Meshes consisting of between 2.5 and 3.0 million tetrahedra were constructed using ANSYS Meshing 18.0. The mesh was the most refined near the head surfaces, where triangles have edge lengths of 0.05 mm at the surfaces of all holes smaller than 1 mm in diameter, and 0.2 mm elsewhere. The growth rate of the tetrahedra away from the head surfaces was set at 1.1, meaning that tetrahedra are allowed to become 10% larger per layer away from the center. A mesh convergence analysis for the model with a hole of 1 mm diameter showed that pressures at point p2 (see Fig. 2C) after 10 ms in the simulation (the approximate time of peak pressure), while still decreasing from a mesh of 1.4 million to 2.5 million by 6%, did no longer change significantly with further refinement of the mesh to 8 million cells (0.16% change). Also, the change in flow velocity at point p1 at this instant when further refining the 2.5 million cell mesh to 8 million cells was relatively small (about 1% change). Given the considerable computational costs of the latter mesh, and the comparative focus of the study, the 2.5 to 3.0 million cell meshes were considered to be sufficiently accurate. A convergence analysis of time step size showed negligible effects of refinement from the 0.5 ms (value used in all reported results) to 0.25 ms (differences in velocity at simulation time of 5 ms of less than 0.8%). A transient model of laminar flow was solved using ANSYS Fluent 18.0. Water flow will almost certainly be laminar due to the size of the fish, and the strong acceleration of the water from rest which significantly delays the transition to turbulent flows (Lefebvre and White, 1989; Van Wassenbergh and Aerts, 2009). The recommended (default) solver settings were used, which included solving the pressure–velocity coupling using the SIMPLE scheme, and the following settings for spatial discretization: least-squares cell base method for gradients, second order method for pressures, and second order upwind method for momentum. Water was modelled as a fluid with a constant density of 998.2 kg m−3 and a constant viscosity of 0.001003 kg m−1 s−1.

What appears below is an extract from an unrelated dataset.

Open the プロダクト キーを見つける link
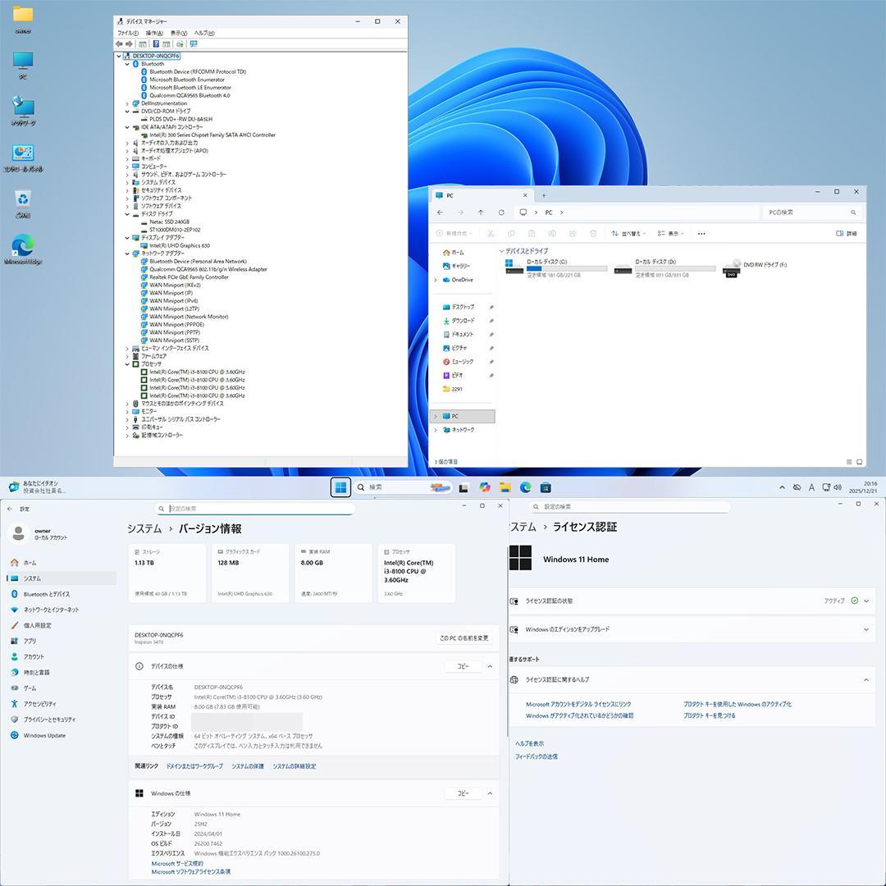The height and width of the screenshot is (886, 886). click(x=709, y=715)
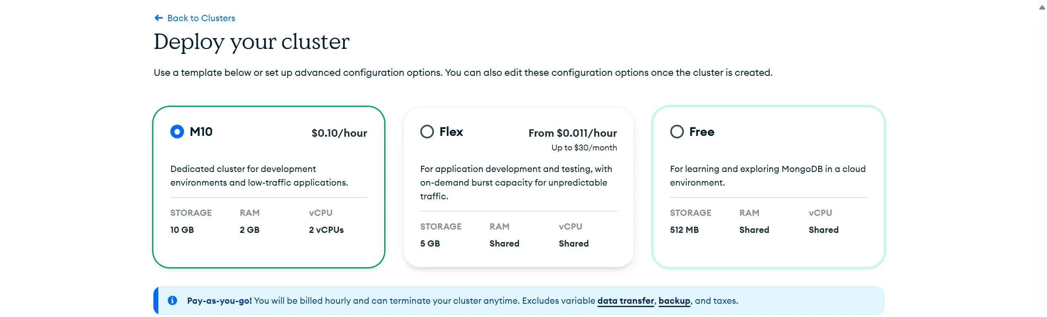Click the 512 MB storage value
Image resolution: width=1047 pixels, height=317 pixels.
tap(684, 230)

Data analysis and statistics
Prior to analysis, each video was trimmed and converted from MOV to AVI format using MPEG Streamclip 1.2. The videos were then digitized using ImageJ 1.51k. Variables measured included time to peak gape (TTPG, ms), predator–prey distance (from mouth aperture to the midpoint of the prey) at the time of mouth opening (cm), maximum gape (cm), maximum pre-maxillary jaw protrusion (cm), and the time to peak jaw protrusion (TTPJP, ms) (Fig. 3). Suction feeding performance was measured as maximum instantaneous velocity of the prey item (cm s−1), which was quantified over 2 ms intervals. The prey item was digitized with respect to the earth-bound frame of reference. Thus we are extracting the suction-induced prey velocity. Our measure of suction feeding performance is based on the flow field that is generated when a fish rapidly expands its mouth. The suction-induced flow will entrain the prey item, pulling it towards the fish. Greater suction-induced flows will, therefore, cause the prey to move more rapidly towards the fish. This technique has been used in the past (e.g. Kane and Higham, 2011), and is likely to be valid as long as the prey item is not mobile and if the predator–prey distance does not vary among the groups being compared. Both of these assumptions are true for our study.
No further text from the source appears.